Pharmacodynamics of Camizestrant Treatment in Postmenopausal Women With Estrogen Receptor-Positive, Human Epidermal Growth Factor Receptor 2-Negative Primary Breast Cancer: Results From the Randomized, Presurgical SERENA-3 Study.

Journal: Journal of clinical oncology : official journal of the American Society of Clinical Oncology

This publication reports the SERENA-3 presurgical window-of-opportunity trial evaluating the oral SERD camizestrant in postmenopausal women with newly diagnosed ER-positive, HER2-negative breast cancer.

Design:

  • Open-label, parallel-group trial in 132 patients.
  • Camizestrant dosing: given once daily at 75, 150, or 300 mg for 5–7 days, or 75 or 150 mg for 12–15 days prior to surgery.
  • Primary pharmacodynamic assessments: ER, PgR, and Ki67 by IHC on pre- and on-treatment tumor samples.
  • Exploratory work: transcriptomics, mass spectrometry, and IHC image analysis.

Key findings:

  • ER expression reduction: reduced by ~65% across all doses, independent of duration, indicating early and substantial target engagement.
  • Ki67 reduction: more pronounced after 12–15 days than after 5–7 days, suggesting a time-dependent antiproliferative effect.
  • Exploratory analyses: mass spectrometry and digital IHC were concordant with IHC H-score, confirming comparable, maximal pharmacodynamic effects at all tested doses on ER and Ki67.
  • Tolerability of 75 mg dose: very well tolerated; 90–100% of patients on this dose reported no treatment-emergent adverse events across preferred terms.
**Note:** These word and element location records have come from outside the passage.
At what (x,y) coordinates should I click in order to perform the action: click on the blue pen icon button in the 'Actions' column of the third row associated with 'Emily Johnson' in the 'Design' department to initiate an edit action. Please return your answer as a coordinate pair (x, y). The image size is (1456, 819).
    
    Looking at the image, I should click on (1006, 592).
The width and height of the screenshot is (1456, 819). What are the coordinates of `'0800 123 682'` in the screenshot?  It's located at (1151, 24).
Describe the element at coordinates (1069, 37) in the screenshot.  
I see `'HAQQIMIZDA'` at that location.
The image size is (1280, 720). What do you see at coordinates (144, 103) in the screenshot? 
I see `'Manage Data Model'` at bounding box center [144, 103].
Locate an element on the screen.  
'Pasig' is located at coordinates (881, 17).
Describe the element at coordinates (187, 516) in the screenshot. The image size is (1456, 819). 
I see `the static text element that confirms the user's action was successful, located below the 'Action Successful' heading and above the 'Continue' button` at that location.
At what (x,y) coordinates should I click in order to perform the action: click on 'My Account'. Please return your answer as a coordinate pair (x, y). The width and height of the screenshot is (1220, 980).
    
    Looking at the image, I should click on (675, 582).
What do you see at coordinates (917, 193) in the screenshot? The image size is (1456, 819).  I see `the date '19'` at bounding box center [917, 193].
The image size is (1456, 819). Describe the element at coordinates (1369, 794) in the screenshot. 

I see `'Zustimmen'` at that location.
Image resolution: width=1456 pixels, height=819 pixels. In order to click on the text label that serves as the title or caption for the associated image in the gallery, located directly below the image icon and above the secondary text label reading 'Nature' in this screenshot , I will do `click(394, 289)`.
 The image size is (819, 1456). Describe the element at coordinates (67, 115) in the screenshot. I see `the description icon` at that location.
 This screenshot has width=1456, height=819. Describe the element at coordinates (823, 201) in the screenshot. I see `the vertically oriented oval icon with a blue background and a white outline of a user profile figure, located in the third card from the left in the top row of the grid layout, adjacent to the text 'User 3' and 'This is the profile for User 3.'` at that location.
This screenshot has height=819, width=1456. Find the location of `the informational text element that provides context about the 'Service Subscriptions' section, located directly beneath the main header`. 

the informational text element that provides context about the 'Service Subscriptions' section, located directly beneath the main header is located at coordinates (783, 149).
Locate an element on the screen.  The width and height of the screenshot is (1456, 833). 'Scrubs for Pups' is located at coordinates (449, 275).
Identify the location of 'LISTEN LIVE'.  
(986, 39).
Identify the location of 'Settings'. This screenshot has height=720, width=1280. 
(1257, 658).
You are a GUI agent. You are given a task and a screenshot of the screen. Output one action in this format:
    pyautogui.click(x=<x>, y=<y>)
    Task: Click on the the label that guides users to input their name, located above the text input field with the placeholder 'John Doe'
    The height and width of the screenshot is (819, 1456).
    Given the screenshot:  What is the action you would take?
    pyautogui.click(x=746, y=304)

Reported events were almost all grade 1, with a single grade 2 upper respiratory tract infection considered unrelated.

Clinical implications:

  • Dosing effect: camizestrant 75 mg once daily achieves maximal ER antagonism/degradation within 5–7 days and maximal measurable Ki67 suppression by 12–15 days.
  • Preferred dose: the agent is well tolerated at 75 mg, supporting this as the preferred dose for ongoing Phase III development.
  • Trial relevance: the trial illustrates how short presurgical window studies can efficiently inform optimal dose selection for endocrine-targeted therapies.